Could you update the entries starting at the line that contains "This screenshot has height=265, width=516." and ending at the line that contains "click(x=336, y=88)" by replacing "Port 587" with "Port 465", keeping everything else unchanged and returning only those lines?

**Data section**
_ _ _

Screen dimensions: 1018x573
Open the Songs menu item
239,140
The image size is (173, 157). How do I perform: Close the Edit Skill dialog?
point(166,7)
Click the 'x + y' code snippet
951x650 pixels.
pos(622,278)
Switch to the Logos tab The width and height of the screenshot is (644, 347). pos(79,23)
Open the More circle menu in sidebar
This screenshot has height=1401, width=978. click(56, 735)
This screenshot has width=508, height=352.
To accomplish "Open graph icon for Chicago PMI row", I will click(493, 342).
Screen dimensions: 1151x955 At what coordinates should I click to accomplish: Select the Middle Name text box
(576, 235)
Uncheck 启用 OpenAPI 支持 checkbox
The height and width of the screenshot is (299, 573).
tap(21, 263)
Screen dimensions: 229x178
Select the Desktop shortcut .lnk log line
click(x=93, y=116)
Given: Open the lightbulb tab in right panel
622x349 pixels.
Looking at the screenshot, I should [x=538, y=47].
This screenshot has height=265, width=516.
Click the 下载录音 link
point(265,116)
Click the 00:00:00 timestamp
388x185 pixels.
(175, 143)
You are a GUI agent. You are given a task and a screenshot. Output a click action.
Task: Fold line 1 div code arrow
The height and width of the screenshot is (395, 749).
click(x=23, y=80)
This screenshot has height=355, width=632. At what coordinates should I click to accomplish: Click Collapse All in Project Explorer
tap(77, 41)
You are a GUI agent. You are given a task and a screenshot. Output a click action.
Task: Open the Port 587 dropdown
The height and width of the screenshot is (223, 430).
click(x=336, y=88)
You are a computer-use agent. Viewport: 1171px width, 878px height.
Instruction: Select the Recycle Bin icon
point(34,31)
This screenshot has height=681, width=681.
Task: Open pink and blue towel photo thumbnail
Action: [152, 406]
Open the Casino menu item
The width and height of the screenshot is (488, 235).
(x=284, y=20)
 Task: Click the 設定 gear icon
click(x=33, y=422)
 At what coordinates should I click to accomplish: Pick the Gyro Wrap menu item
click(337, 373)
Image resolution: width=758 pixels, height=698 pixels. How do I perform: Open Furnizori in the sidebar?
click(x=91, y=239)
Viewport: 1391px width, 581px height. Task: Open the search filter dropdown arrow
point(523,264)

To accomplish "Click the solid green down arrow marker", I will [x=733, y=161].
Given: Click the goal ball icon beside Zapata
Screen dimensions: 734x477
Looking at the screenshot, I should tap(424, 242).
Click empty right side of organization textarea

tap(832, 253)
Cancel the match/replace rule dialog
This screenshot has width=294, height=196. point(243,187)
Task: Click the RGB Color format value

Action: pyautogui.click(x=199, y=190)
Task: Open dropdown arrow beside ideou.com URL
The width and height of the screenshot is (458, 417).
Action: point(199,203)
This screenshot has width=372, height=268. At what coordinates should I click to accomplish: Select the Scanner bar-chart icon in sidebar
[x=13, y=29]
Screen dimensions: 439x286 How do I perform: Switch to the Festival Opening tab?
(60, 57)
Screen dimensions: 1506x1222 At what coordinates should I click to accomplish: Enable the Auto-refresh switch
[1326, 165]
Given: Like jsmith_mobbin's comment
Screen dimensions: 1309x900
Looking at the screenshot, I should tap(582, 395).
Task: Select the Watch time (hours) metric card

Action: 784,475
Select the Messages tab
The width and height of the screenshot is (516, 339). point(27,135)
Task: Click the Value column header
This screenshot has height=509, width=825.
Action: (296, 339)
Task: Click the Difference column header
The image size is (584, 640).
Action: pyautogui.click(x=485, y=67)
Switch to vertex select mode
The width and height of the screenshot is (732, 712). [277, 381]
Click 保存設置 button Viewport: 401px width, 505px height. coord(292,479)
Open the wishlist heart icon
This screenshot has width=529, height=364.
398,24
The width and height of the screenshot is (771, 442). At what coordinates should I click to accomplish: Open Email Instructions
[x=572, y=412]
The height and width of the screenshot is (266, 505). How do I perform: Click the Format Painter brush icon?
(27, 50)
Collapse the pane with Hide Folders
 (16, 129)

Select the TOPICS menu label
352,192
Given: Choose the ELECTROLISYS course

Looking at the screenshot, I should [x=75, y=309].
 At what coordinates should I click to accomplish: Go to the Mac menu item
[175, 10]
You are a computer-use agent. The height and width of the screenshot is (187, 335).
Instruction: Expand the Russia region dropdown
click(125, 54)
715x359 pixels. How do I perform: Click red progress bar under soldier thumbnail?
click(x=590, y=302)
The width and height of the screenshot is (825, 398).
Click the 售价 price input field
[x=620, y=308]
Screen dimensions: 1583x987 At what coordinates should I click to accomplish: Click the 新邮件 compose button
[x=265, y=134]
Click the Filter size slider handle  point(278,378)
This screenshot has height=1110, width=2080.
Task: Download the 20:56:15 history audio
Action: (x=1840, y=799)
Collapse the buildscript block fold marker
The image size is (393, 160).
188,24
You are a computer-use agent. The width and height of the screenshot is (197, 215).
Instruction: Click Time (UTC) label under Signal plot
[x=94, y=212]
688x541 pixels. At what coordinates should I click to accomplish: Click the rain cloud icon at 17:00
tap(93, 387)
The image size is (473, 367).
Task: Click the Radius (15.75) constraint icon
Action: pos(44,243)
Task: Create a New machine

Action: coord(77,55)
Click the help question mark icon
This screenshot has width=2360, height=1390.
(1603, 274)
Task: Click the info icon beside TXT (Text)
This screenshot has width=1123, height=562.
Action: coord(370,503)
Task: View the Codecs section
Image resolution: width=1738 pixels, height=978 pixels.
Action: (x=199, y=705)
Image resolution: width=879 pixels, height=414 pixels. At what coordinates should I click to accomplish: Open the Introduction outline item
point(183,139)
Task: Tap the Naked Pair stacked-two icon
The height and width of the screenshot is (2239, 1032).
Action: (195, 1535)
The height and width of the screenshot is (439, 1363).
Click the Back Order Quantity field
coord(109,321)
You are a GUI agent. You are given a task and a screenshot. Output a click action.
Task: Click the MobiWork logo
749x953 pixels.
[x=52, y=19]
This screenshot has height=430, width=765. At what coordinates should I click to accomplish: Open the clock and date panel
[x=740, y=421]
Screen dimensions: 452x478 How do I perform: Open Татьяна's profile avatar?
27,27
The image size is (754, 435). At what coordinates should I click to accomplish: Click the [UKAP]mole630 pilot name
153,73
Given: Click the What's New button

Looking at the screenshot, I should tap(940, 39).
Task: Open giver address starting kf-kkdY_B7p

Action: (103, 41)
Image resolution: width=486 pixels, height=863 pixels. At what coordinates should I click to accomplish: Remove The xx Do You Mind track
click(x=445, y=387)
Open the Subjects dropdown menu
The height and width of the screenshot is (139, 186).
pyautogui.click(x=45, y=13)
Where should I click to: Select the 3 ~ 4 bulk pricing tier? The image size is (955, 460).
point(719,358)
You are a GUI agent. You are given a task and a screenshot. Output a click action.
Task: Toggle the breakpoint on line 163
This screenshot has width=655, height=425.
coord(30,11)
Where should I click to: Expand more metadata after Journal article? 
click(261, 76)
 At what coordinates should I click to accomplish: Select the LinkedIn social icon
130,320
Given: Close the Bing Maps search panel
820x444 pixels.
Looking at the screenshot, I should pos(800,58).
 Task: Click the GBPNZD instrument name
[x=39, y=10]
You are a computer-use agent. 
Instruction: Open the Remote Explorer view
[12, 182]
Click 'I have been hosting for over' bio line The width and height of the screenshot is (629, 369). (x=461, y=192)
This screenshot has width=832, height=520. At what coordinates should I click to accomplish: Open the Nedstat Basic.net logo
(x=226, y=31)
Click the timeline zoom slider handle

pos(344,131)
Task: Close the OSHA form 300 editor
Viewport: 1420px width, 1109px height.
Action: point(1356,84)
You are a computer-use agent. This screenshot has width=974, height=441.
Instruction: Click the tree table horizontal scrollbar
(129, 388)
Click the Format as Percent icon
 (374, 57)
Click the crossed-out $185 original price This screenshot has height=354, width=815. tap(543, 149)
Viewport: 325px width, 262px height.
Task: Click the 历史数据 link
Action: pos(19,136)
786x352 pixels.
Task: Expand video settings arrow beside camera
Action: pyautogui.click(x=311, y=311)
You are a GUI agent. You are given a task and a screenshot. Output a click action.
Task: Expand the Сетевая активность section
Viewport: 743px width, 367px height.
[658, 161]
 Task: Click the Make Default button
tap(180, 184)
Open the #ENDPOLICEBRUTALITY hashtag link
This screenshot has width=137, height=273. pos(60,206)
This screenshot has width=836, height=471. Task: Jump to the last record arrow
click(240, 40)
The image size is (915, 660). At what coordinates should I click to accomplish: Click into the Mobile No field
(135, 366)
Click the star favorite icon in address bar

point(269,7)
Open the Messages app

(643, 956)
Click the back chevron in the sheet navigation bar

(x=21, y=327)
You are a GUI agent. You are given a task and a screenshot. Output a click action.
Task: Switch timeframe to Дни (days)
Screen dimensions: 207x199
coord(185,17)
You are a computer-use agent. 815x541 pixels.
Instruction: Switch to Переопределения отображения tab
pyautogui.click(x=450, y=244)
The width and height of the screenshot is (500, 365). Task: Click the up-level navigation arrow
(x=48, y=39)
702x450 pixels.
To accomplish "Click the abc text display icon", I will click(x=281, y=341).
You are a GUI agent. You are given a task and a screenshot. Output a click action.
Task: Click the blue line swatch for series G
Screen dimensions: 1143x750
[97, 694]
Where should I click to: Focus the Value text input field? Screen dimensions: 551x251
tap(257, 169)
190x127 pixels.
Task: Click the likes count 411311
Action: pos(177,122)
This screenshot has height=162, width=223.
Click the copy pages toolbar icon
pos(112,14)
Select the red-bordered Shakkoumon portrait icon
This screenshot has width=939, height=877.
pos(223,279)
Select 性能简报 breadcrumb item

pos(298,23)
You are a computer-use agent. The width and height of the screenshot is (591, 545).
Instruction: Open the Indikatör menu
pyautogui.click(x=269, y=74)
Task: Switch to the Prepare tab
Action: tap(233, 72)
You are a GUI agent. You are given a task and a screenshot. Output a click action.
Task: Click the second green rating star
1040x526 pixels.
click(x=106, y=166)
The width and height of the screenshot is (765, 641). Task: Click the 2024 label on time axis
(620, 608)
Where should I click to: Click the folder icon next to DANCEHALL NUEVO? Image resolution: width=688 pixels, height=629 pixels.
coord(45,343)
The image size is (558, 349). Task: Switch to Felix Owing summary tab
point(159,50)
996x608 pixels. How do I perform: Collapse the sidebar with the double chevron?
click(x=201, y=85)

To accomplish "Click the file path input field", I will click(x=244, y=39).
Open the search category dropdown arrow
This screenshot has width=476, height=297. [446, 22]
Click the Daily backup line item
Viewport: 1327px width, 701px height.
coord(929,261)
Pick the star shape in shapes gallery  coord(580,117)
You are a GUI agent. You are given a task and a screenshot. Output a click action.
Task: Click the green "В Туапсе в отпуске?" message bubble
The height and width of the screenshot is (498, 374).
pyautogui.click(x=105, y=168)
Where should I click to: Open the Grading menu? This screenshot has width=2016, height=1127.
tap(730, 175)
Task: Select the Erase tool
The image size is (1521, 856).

_ _ _

**The reply**
This screenshot has height=265, width=516.
Click the 下载录音 link
point(265,116)
Click the 00:00:00 timestamp
388x185 pixels.
(175, 143)
You are a GUI agent. You are given a task and a screenshot. Output a click action.
Task: Fold line 1 div code arrow
The height and width of the screenshot is (395, 749).
click(x=23, y=80)
This screenshot has height=355, width=632. At what coordinates should I click to accomplish: Click Collapse All in Project Explorer
tap(77, 41)
You are a GUI agent. You are given a task and a screenshot. Output a click action.
Task: Open the Port 465 dropdown
The height and width of the screenshot is (223, 430).
click(x=336, y=88)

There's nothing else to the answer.